→ What to work on: Rewrite the items beginning at the line that contains "Open the three-dot" and ending after the line that contains "point(67,132)" as a JSON list of strings, one string per line, with blank lines omitted.

→ Stored records:
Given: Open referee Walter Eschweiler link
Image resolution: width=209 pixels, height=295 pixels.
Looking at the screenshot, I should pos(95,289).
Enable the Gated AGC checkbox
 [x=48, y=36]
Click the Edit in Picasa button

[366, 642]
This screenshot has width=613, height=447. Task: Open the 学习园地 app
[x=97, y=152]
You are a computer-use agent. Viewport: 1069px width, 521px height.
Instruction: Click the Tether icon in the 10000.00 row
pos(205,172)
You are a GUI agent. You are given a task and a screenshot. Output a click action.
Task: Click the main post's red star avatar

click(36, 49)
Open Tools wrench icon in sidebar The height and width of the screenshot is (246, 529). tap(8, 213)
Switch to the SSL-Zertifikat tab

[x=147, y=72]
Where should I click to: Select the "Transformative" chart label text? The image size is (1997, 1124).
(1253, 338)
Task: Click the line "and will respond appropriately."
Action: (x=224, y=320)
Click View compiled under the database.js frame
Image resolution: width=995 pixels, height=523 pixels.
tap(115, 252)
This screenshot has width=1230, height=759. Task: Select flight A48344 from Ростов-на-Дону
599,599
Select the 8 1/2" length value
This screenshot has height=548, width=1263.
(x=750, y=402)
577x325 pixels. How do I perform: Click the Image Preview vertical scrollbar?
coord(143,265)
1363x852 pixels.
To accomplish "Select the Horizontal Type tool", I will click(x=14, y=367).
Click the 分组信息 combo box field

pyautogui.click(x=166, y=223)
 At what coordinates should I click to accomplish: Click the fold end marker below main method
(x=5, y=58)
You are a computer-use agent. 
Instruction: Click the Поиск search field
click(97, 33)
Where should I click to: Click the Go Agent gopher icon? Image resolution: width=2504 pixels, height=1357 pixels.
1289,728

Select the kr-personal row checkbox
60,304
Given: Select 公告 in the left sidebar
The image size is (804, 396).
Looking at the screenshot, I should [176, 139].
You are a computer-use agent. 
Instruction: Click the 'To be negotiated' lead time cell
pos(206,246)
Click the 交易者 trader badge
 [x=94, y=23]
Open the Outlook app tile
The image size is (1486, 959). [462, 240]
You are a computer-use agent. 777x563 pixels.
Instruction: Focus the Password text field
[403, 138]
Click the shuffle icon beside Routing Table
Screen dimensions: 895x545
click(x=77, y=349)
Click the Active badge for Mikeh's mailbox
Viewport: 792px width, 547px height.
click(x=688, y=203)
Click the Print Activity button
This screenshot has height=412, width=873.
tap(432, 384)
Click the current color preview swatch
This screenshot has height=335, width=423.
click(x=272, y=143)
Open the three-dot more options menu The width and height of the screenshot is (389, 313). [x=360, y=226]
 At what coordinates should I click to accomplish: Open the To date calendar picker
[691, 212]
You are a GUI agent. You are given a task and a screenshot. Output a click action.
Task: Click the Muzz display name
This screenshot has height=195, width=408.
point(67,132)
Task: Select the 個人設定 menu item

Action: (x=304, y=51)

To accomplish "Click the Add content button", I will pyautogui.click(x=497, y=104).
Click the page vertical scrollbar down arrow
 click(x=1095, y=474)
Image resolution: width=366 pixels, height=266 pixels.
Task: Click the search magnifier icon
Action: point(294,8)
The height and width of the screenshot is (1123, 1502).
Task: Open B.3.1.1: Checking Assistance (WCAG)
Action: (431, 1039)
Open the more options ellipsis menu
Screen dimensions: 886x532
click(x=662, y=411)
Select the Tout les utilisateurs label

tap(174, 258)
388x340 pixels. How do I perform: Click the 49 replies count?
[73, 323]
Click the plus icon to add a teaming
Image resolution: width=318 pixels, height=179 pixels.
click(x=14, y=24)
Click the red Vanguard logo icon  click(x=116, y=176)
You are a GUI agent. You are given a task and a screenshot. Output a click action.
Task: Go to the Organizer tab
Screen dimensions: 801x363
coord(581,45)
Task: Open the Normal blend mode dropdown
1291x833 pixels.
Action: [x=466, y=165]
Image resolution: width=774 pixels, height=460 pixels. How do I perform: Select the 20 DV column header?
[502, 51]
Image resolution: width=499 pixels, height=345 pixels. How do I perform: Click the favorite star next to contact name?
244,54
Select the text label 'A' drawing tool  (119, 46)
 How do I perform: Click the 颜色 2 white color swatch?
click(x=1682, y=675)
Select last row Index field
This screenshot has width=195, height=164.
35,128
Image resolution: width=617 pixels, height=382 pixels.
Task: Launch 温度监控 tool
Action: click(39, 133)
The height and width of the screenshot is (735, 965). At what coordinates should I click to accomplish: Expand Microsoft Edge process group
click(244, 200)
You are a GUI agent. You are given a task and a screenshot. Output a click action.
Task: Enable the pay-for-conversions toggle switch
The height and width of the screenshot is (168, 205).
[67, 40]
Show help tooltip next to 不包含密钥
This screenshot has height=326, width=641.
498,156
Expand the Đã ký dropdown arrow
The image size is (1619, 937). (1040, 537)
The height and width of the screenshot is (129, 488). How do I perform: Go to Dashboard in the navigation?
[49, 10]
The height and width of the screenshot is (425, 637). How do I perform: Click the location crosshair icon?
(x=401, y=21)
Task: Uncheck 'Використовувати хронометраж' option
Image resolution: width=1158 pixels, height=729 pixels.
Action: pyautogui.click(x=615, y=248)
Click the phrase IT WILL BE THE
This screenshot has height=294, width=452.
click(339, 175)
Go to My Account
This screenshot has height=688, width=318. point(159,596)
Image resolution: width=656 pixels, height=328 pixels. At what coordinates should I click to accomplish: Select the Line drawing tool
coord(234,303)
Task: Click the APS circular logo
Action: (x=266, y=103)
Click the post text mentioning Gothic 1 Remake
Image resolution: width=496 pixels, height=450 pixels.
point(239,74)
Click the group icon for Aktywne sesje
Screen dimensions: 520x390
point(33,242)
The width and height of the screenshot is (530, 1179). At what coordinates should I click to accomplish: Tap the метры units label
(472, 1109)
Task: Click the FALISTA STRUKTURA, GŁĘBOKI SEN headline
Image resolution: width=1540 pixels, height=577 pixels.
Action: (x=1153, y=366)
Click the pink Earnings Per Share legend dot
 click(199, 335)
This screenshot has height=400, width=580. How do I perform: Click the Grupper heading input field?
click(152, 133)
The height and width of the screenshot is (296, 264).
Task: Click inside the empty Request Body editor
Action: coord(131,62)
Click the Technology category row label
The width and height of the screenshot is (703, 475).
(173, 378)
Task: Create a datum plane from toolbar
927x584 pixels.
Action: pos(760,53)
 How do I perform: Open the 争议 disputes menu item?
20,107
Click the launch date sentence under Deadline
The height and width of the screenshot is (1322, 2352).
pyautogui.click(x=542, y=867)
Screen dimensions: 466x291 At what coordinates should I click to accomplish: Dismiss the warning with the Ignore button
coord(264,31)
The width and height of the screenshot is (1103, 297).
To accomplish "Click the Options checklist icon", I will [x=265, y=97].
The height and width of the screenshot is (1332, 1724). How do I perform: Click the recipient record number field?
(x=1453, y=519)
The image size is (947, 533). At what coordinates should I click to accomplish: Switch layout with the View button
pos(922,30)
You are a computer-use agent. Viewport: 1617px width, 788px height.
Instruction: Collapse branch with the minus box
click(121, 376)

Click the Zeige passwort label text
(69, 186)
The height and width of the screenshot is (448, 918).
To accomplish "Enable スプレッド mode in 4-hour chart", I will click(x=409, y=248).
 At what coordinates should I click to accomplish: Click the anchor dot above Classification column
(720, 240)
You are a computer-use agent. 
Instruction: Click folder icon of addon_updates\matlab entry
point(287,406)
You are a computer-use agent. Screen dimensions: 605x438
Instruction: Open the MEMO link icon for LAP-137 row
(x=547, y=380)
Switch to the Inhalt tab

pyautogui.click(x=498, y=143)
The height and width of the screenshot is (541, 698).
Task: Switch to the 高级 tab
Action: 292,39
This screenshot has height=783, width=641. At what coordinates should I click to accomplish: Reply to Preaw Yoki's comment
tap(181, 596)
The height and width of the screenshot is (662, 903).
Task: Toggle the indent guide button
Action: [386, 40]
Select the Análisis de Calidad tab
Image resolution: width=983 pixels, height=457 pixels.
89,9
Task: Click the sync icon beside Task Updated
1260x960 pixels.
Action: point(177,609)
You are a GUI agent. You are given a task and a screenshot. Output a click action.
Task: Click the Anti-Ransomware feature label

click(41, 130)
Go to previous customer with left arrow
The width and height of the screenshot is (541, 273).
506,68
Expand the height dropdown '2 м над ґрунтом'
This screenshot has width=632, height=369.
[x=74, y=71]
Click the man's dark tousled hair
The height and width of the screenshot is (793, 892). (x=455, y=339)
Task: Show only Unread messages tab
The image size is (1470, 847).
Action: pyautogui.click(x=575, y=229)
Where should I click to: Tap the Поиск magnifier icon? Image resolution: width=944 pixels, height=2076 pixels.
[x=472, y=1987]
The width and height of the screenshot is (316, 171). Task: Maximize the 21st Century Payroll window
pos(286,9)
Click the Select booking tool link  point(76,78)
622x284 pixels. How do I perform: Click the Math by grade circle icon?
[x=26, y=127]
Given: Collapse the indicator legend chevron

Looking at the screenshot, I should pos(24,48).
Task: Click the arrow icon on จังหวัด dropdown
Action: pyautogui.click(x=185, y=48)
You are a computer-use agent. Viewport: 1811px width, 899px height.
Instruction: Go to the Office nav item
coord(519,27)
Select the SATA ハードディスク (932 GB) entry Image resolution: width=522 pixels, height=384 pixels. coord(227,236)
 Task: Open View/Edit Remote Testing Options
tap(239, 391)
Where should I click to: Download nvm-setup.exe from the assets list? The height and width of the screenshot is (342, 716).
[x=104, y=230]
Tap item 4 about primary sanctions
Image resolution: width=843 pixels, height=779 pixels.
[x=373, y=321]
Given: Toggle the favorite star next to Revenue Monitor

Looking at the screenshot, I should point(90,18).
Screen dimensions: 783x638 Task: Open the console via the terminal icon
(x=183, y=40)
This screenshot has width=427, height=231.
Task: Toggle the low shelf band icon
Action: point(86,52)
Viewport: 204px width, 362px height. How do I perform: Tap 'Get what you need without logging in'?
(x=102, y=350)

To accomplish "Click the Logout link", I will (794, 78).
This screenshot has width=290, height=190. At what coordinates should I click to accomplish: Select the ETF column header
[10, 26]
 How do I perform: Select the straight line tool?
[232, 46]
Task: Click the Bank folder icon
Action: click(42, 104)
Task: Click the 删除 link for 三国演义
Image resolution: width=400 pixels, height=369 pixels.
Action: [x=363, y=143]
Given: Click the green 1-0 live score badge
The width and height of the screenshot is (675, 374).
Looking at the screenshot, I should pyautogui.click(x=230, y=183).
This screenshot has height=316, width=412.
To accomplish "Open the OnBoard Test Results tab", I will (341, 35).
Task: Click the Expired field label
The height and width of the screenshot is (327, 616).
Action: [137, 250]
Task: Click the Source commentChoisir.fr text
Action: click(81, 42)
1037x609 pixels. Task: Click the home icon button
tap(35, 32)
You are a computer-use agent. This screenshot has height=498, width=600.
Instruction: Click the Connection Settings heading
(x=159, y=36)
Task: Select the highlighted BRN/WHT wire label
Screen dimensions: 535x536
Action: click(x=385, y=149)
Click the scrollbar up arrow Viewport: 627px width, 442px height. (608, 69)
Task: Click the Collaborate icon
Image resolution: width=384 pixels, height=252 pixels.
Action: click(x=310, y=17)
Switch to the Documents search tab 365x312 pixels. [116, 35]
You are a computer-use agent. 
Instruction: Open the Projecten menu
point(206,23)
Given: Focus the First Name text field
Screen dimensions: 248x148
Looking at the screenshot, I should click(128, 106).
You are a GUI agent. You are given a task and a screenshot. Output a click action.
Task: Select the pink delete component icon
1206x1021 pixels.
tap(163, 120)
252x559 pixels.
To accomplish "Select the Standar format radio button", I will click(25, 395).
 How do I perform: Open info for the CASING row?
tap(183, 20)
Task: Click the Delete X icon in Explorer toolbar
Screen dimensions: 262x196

→ Correct result:
[
  "Open the three-dot more options menu The width and height of the screenshot is (389, 313). [x=360, y=226]",
  " At what coordinates should I click to accomplish: Open the To date calendar picker",
  "[691, 212]",
  "You are a GUI agent. You are given a task and a screenshot. Output a click action.",
  "Task: Click the Muzz display name",
  "This screenshot has height=195, width=408.",
  "point(67,132)"
]